Examination of the recent history of the nationalist movement leads to the further conclusion that Japanese aggression, and the ruthlessness of the occupation, did little to divert the intensity of Asian opposition to Western influence. Indeed at times the Japanese military successes were exploited as a vindication of Asian denunciation of non-Asian rulers. Moreover, during the period of occupation the Japanese, not without success, used their own propaganda techniques to assuage local discontent with the emotional appeal of pan-Asianism. The Japanese cunningly fostered and at the same time controlled the anti-Western movements, and deliberately set out to persuade Asians that any concept of non-Asian superiority in political, military or economic fields was false.

Stimulated by the rapidity of changes in Asia, the decline in the authority and confidence reposed in the West by Asian people, and the menace of imperialist Communism, Western thinking has in recent years made a tremendous effort to analyze the Asian revolutionary movements. Much has already been written about the purpose which inspires them and the extent to which Communism is likely to succeed in capturing the political allegiance of the people. The friendship of Asia is of supreme importance to the non-Communist Western world.
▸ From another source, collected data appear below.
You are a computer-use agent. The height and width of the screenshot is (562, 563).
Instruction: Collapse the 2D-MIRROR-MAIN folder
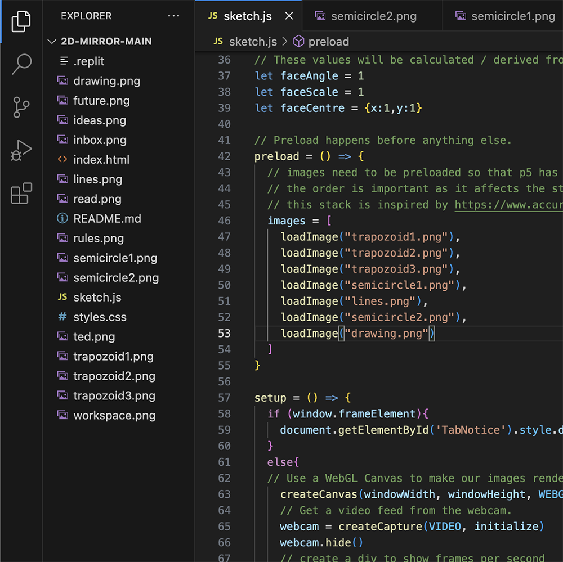tap(52, 41)
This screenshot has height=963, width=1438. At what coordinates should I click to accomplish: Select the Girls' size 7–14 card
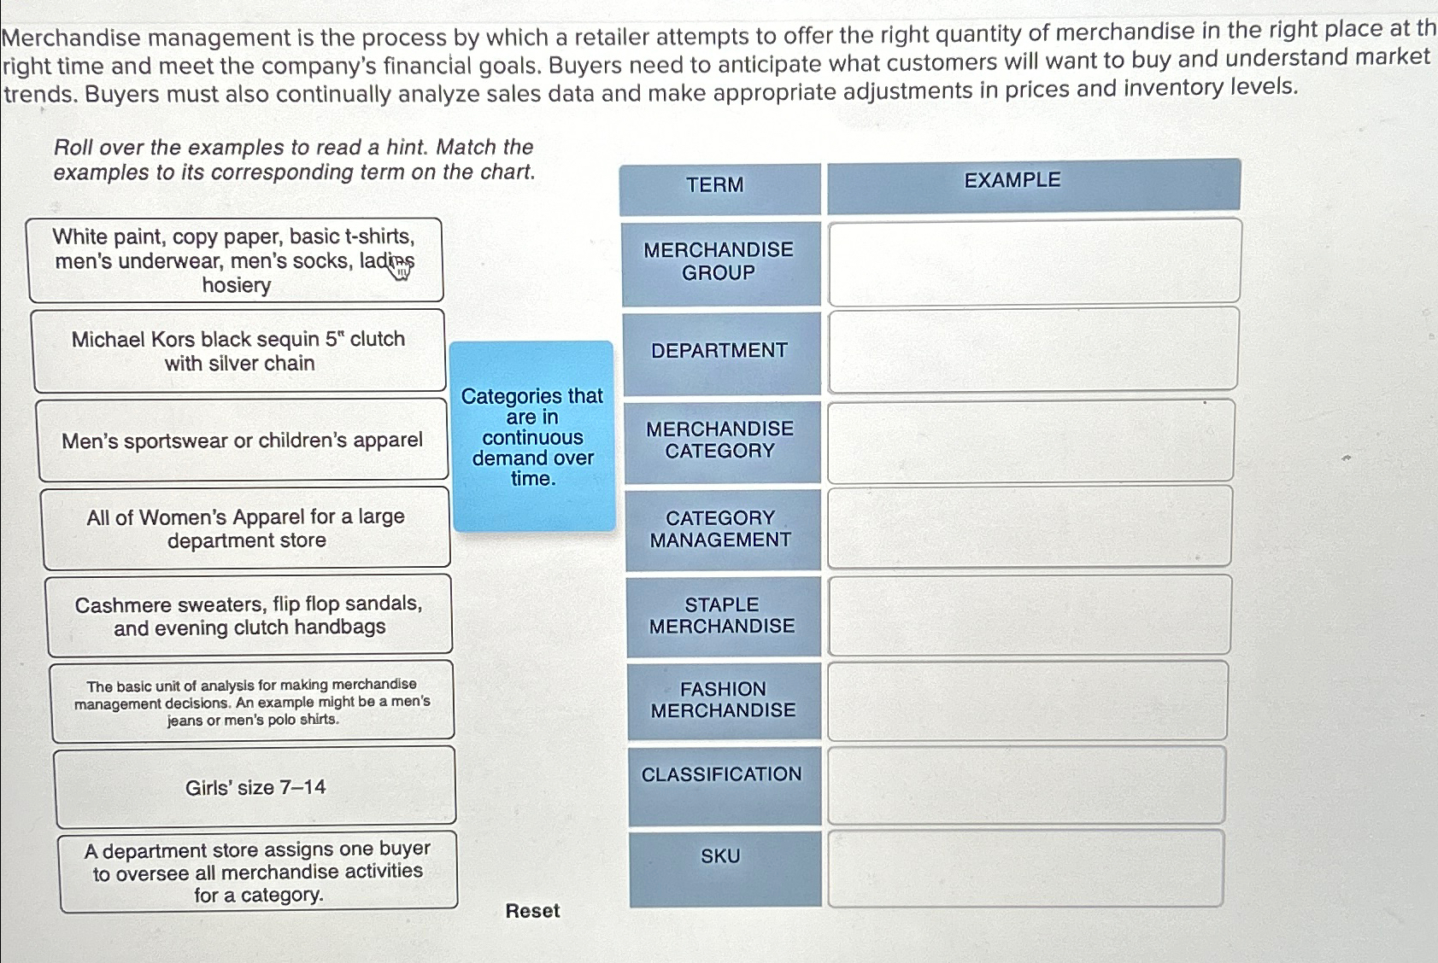pos(255,787)
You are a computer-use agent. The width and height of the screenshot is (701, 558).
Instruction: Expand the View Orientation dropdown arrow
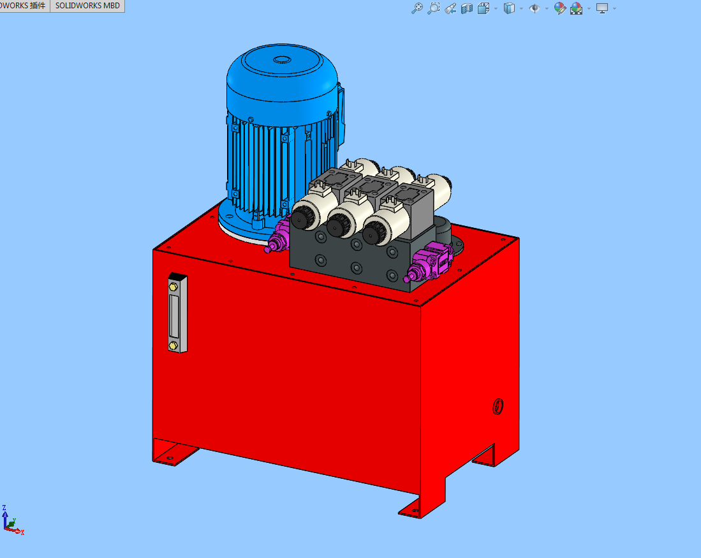click(x=495, y=9)
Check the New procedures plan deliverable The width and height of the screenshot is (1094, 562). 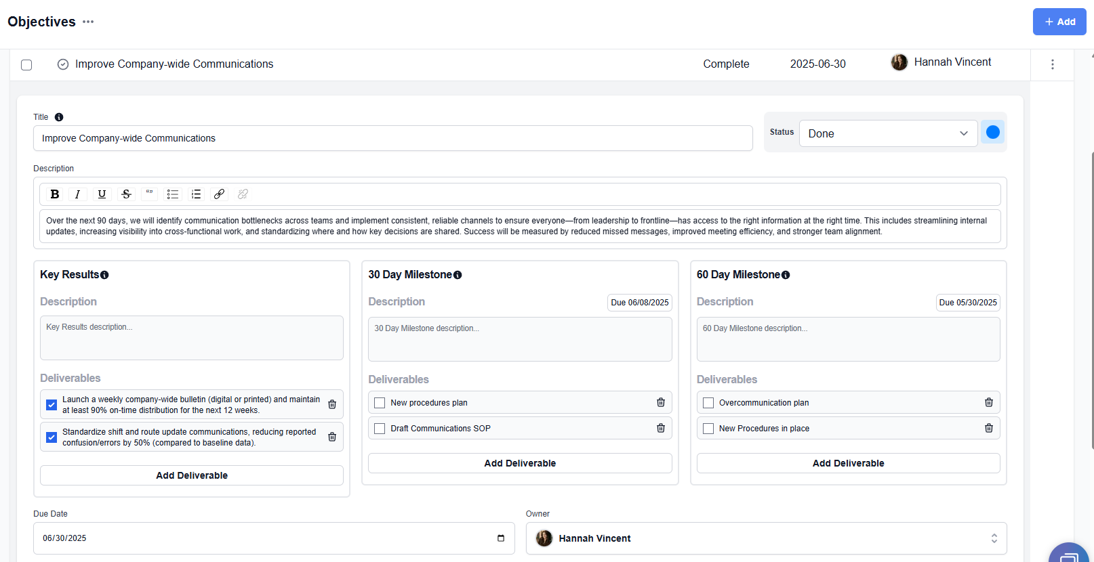point(380,403)
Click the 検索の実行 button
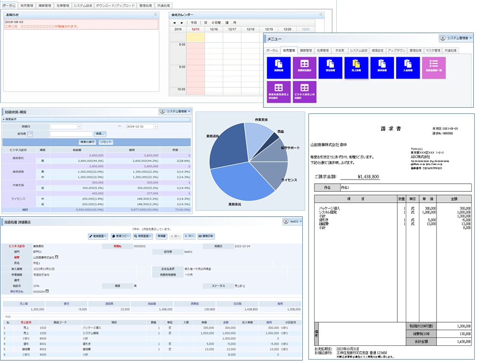This screenshot has height=361, width=478. (88, 142)
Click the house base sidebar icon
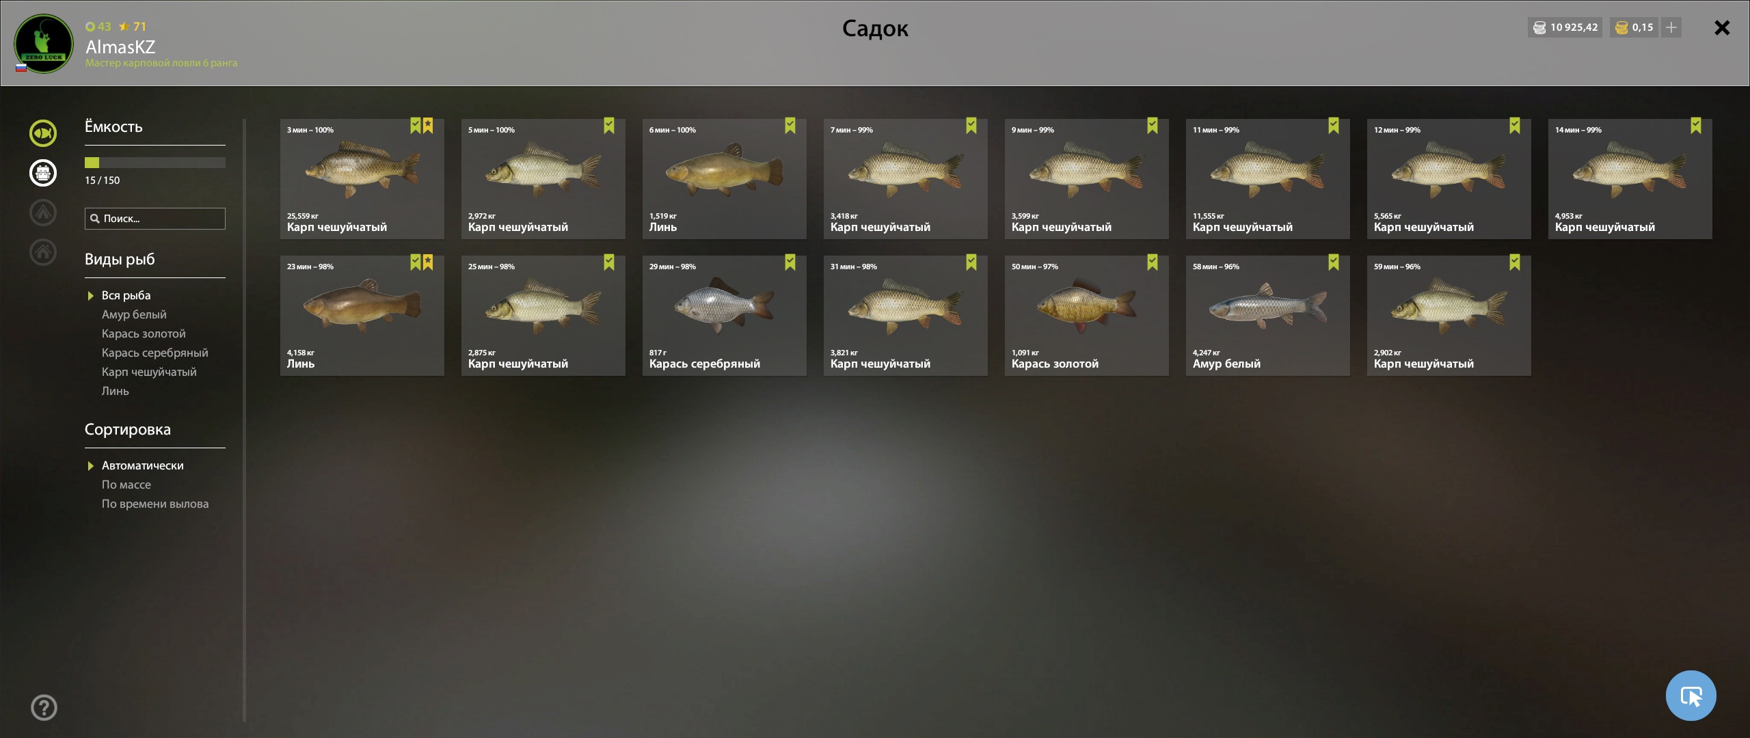1750x738 pixels. click(43, 252)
Nevertheless, the West has failed in the main to find the key which will open the confidence of Asia and hasten the assimilation by Asia of the best in Western democracy--liberal institutions, efficient government, principles of economic equality and techniques of social welfare and the technology of production. However much her leaders may deny it, these ideas are foreign to the present Asia. It is also true that the Western countries have so far had limited success in directing to the area, with the willing acceptance of independent Asia, a stream of ideas and material aid, which will compete with the highly organized appeal of international Communism. The success of Communism, but its point of greatest weakness, lies in its ability to disguise its imperialist qualities which, when exposed, will come into direct clash with the idea of national independence. The practical task of the West in exposing the Communist imperialist motive is to avoid all suspicion that the West is competing with the Soviet Union to restore imperialist fetters upon Asia.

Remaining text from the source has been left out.